[Saved data entries]
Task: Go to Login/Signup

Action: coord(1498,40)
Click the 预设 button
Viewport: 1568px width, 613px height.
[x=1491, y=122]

(TASK OBJECTIVE):
Each record must be transcribed word for word.

(TASK SOLUTION):
Task: Go to Login/Signup

Action: coord(1498,40)
Click the 预设 button
Viewport: 1568px width, 613px height.
[x=1491, y=122]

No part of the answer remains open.